Start at the line with "[Reveal Menu] (166, 122)" in the records below, stop at the line with "[Newsletter Signup Email", and return every line in that span exactly, the two end lines included.

## Data extracts
____________________

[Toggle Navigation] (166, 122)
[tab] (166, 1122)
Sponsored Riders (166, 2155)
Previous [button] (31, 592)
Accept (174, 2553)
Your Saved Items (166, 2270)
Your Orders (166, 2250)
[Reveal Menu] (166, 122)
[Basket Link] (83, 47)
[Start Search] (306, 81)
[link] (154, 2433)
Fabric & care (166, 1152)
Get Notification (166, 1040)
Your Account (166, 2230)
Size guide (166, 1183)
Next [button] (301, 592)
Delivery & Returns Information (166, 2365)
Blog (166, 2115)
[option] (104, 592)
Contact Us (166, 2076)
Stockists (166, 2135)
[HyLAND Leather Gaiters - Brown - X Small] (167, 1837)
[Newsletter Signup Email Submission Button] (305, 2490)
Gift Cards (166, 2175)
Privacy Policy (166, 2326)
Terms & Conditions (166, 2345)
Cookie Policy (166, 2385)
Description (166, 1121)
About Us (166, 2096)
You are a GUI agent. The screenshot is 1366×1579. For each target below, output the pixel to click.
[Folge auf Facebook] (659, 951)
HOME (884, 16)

____________________

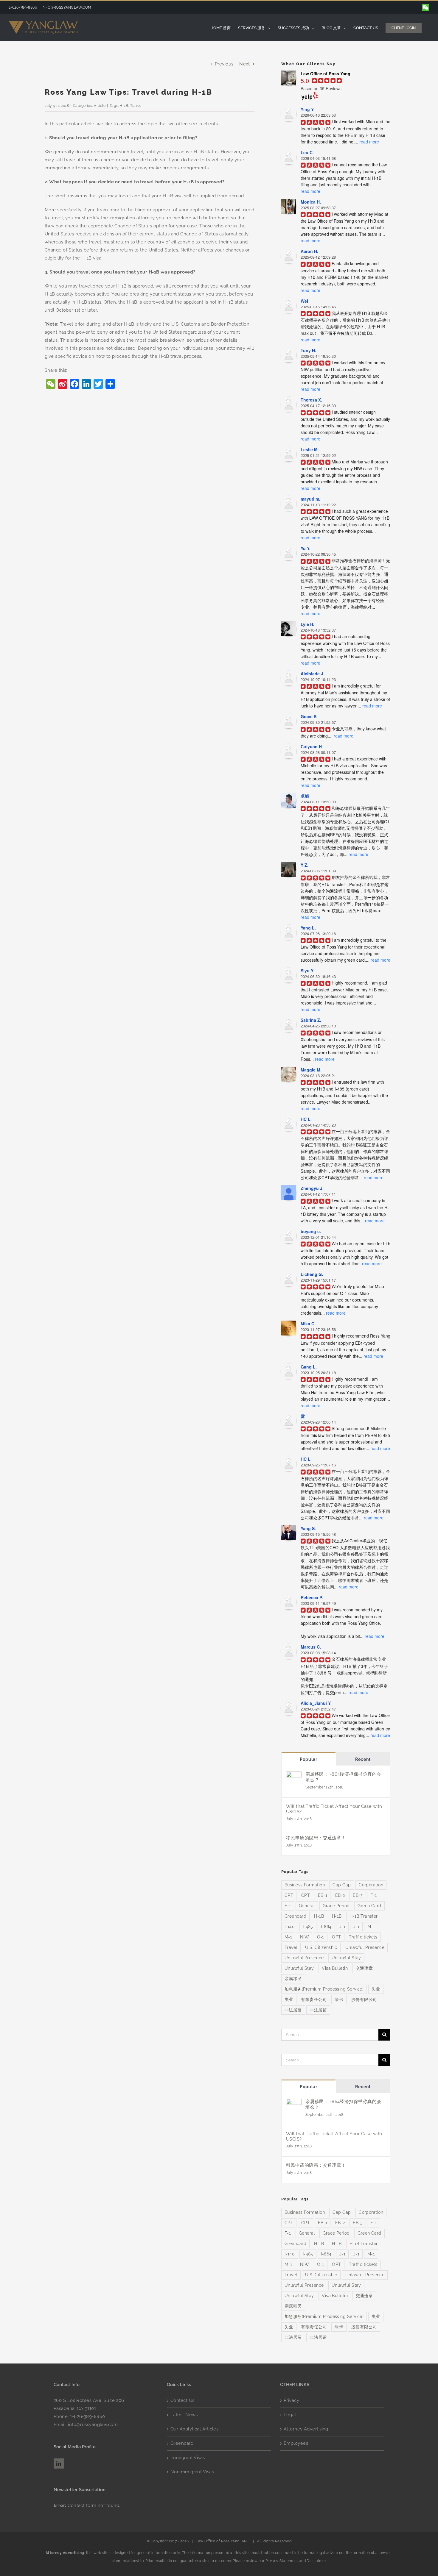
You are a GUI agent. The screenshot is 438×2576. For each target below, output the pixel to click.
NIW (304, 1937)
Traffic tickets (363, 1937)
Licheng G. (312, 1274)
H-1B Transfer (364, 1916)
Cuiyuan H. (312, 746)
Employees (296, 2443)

____________________

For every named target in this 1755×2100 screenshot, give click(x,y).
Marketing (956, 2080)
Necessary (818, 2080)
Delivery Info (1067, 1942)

____________________

## Completed exercise
[Reveal Menu] (166, 122)
[Basket Link] (83, 47)
[Start Search] (306, 81)
[link] (154, 2433)
Fabric & care (166, 1152)
Get Notification (166, 1040)
Your Account (166, 2230)
Size guide (166, 1183)
Next [button] (301, 592)
Delivery & Returns Information (166, 2365)
Blog (166, 2115)
[option] (104, 592)
Contact Us (166, 2076)
Stockists (166, 2135)
[HyLAND Leather Gaiters - Brown - X Small] (167, 1837)
[Newsletter Signup Email Submission Button] (305, 2490)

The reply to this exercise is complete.